The woman offers us some of her water in a plastic jug and pulls out some hard rock candy, which we accept with gratitude, and we’re now feeling quite at ease with their warm, gentle smiles and genuine concern over our sorry state of affairs. The man says, “Sure is hot, now, ain’t it. Phew,” wiping his brow. The woman corrals her kids and instructs them to settle down. The man says, “Now you just hold on while I go fetch us a jack to get this here tire fixed up and you’ll be on your way.” Luckily, the family lived in that old shack we’d passed a while back, not more than a ten minute walk, and, just as he said he would, the man soon returns holding up and waving the jack triumphantly, the most precious item in the world to us at this moment, worth more than gold bullion. We profusely thank the family and wish them goodbye, and they wish us good luck, and Dad, bless his heart, even pulls out a ten dollar bill from his wallet to give them, but the man holds up his arm, palm out, and flatly refuses to accept it. “We just happy to be able to help you out, that’s all, sir,” he says. “Now we be on our way, and you on yours.” And with that, we thank our lucky stars for their existence and generosity, because no one else was bound to come along this lonesome stretch of back country road. The feeling of joy and relief is immeasurable once we’re on our way, safely resuming our trip through the Mississippi heartland, but we still have to drive 30 MPH until we reach the gas station at Bean Junction to get air, and I’m thinking, please dear God, don’t let those guys still be hanging around there!

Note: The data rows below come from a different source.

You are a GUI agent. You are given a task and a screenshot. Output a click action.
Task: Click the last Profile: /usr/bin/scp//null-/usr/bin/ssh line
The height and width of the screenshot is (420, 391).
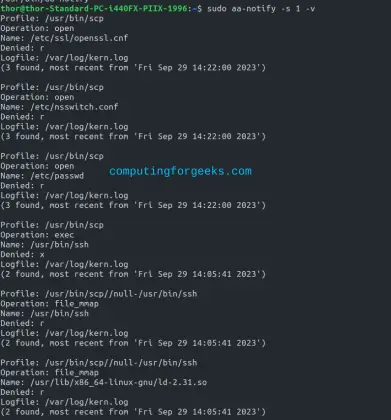point(99,363)
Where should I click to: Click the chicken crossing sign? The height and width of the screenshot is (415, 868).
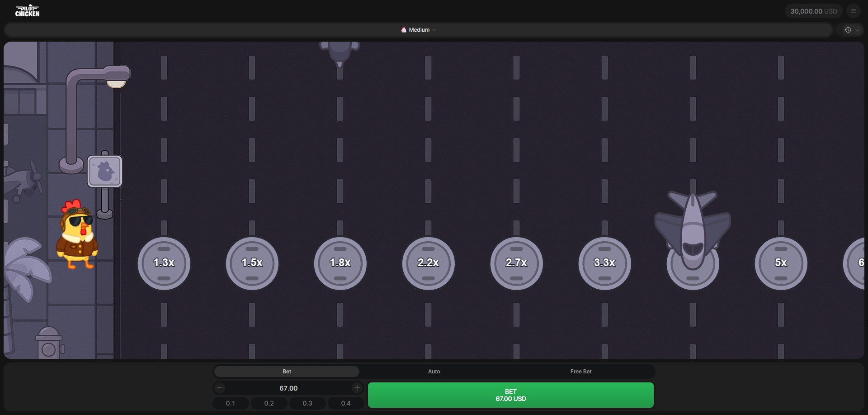[x=104, y=172]
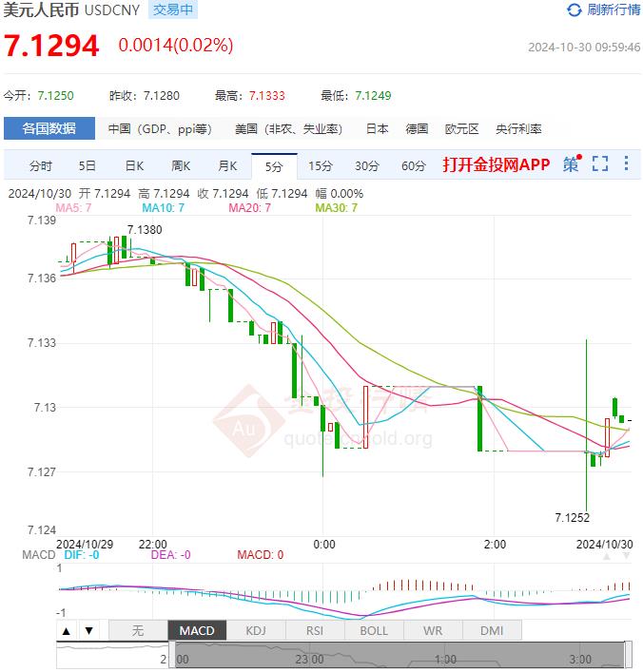The height and width of the screenshot is (672, 643).
Task: Click 打开金投网APP link
Action: (x=496, y=164)
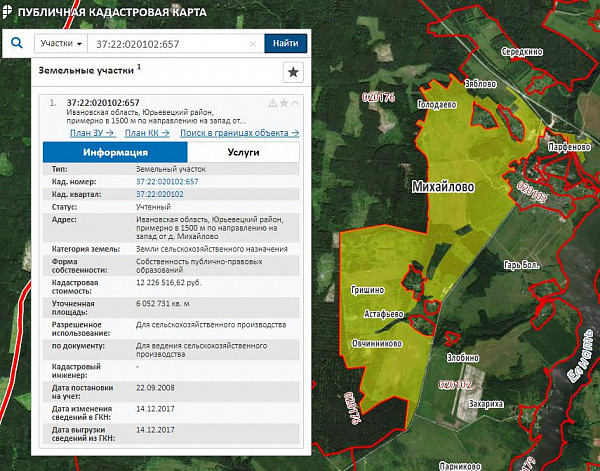Open the Участки search type dropdown
Viewport: 600px width, 471px height.
coord(58,45)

Back in control now. I’m steering the big old honkin’ wheel, like O Captain! My Captain!, peerlessly sailing down the narrow blacktop, so happy now that the flat’s behind us and the open road beckoning ahead and all’s good between me and Dad. I pat the steering wheel like it’s my pet, thinking this old beast is a pretty smooth ride, and I’m feeling it again, so, with Dad snoring away, I jack it up to 70 on another straightaway with no car in sight, just the signpost up ahead, your next stop, The Twilight Zone, I’m thinking, being such a nerdy fanatic of Rod Serling’s classic TV series.

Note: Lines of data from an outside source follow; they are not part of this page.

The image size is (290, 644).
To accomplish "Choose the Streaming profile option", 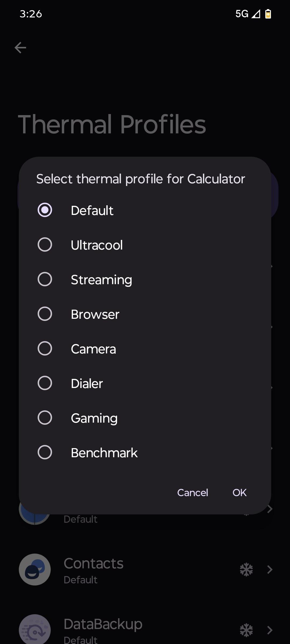I will coord(45,279).
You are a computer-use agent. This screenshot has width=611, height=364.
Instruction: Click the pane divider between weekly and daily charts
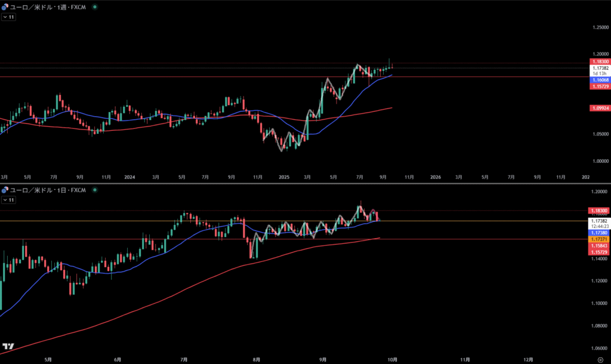298,183
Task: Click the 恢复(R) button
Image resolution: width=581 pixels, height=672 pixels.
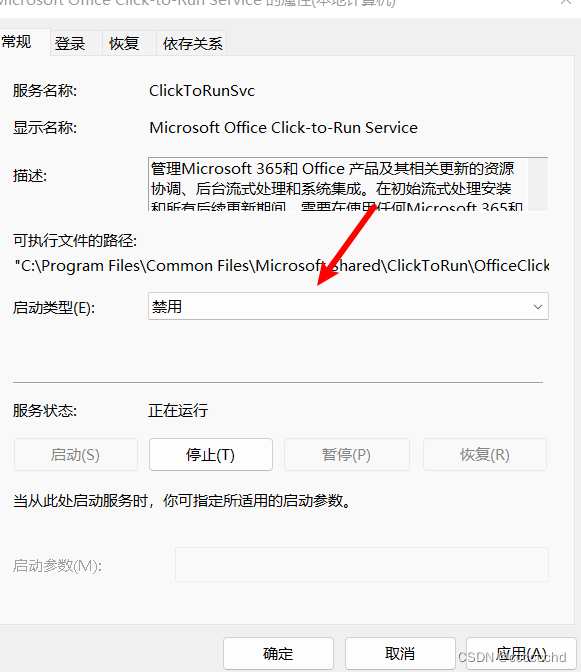Action: coord(485,454)
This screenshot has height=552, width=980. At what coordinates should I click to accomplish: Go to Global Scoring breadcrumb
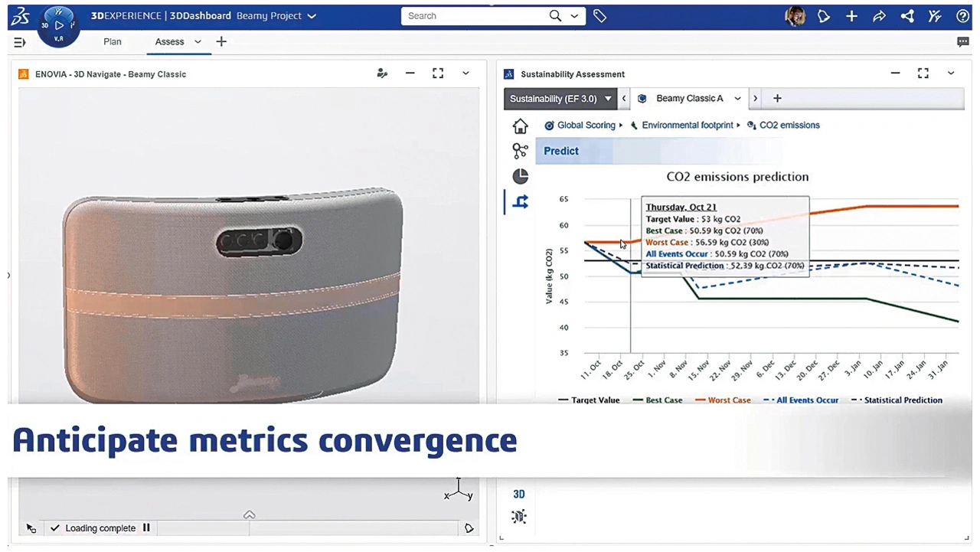(585, 125)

Dad must really be needing to catch up on his sleep, because he’s dozing off again, ever so slightly shifting his knobby-boned frame and reposing his Marine-shaved head on the car window, using a rolled up jacket as a pillow. Murmuring almost inaudibly, I can barely make him out saying, “Goddamn” something, then “Goddamn fucking” something else, then he spurts and stammers again, “Goddamn” – and this time I can make out the jarring word “gooks”. “Goddamn fucking gooks”.
What am I supposed to do? You tell me, Good Lord, what am I supposed to do with that?

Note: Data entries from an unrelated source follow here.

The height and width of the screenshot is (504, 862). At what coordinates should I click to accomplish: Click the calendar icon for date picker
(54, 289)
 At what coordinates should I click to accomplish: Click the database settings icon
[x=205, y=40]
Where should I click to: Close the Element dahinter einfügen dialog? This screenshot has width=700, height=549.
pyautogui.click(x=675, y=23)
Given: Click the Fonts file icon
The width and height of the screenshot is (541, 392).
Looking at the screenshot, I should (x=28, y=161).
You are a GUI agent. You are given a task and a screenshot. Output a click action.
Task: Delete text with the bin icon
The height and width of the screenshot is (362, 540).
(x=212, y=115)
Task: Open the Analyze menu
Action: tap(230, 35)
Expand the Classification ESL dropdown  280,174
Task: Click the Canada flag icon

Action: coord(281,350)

I turn off the radio which had been playing a rock and roll number, and cock my ear to hear what Dad keeps muttering about. He’s sleep-talking in some sort of nightmare trance he must be having about his war days as a grunt Marine, tough as they come, heroically defending freedom in the Pacific Ocean Theater in World War II. (Jesus, what brutal “theater” it was, and what a stupid thing to call it; it’s not like they were acting or anything of that nature!)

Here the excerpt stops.